“Grandfather never allows the pram to be taken,” the young wife said. “He believes that a child which is not carried to its christening, but is led on wheels, will grow up lazy and never learn to use its legs properly its whole life through. If only the grandmother were here, she’ll hold us up longest, the godfathers make shorter work of things, and if the worst came to the worst they could always hurry along behind.” Anxiety about the godparents spread through the whole house. “Aren’t they coming yet?” could be heard everywhere; from all corners of the house faces peered out for them, and the dog barked for all it was worth, as if it was trying to summon them too. But the grandmother said, “It used not to be like this in the old days; then you knew that you had to get up at the right time on such a day and the pastor wouldn’t wait for anybody.” Finally, the farmer’s boy rushed into the kitchen with the news that the godmother was coming.
She came bathed in sweat and loaded up as if she were the Christ child going to give the New Year presents. In one hand she had the black strings of a large, flower-patterned holdall in which was a big Bernese cake wrapped in a fine white cloth, a present for the young mother.
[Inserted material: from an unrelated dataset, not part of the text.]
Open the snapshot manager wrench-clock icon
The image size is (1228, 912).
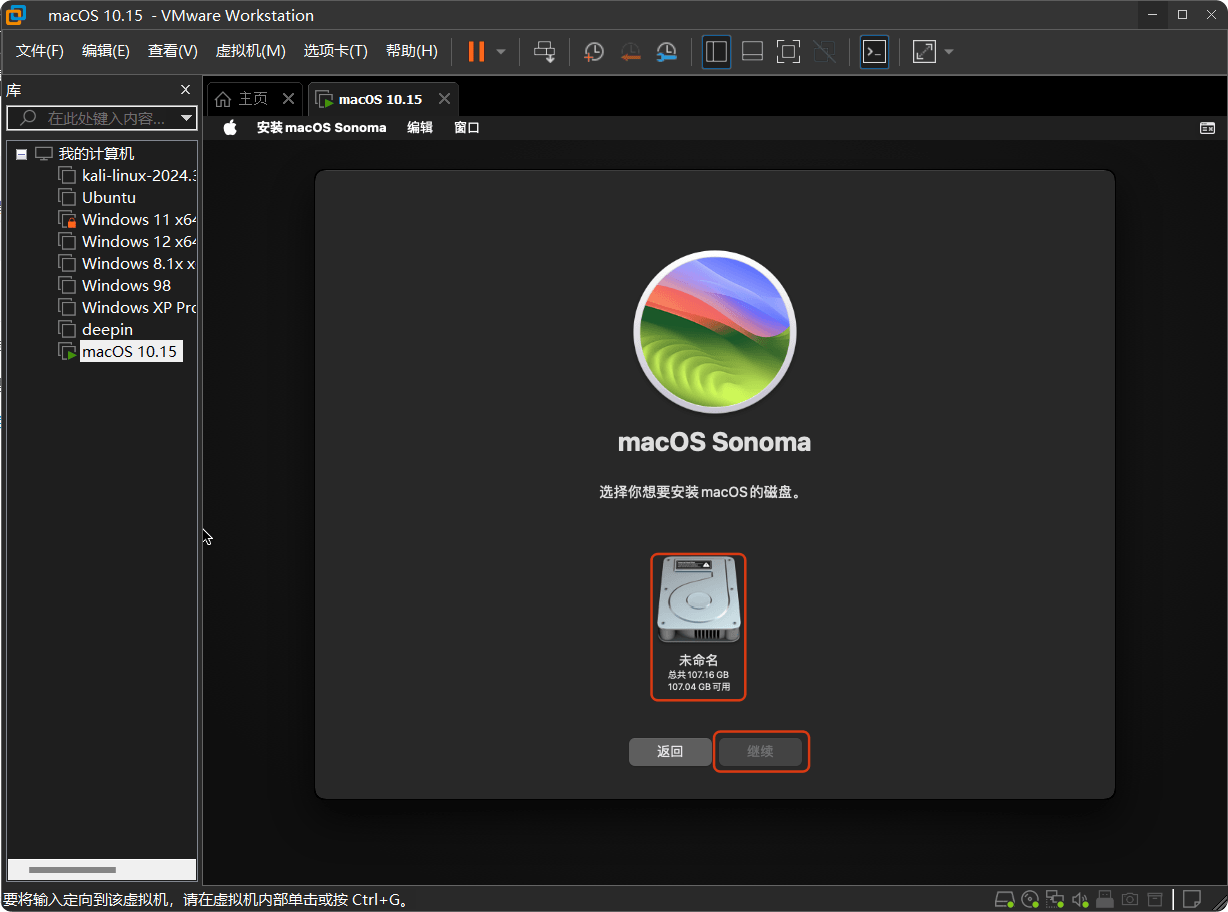click(x=666, y=52)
In the other hand she was carrying a second bag, and in this there was a garment for the child as well as a few articles for her own use, in particular, fine white stockings; and under the one arm she had something else, a cardboard box which contained her wreath and her laced cap with its wonderful black silk hair trimmings. Joyfully the greeting of “Welcome in God’s name” was given her from all sides, and she scarcely had time to put down one of her parcels so that she could free her own hand to meet the hands stretched towards her in friendly welcome. From all directions helpful hands reached for her burdens, and there was the young wife standing by the door, and so a new series of greetings began, until the midwife summoned them into the living room: they could surely say to each other inside there what custom demanded on such an occasion.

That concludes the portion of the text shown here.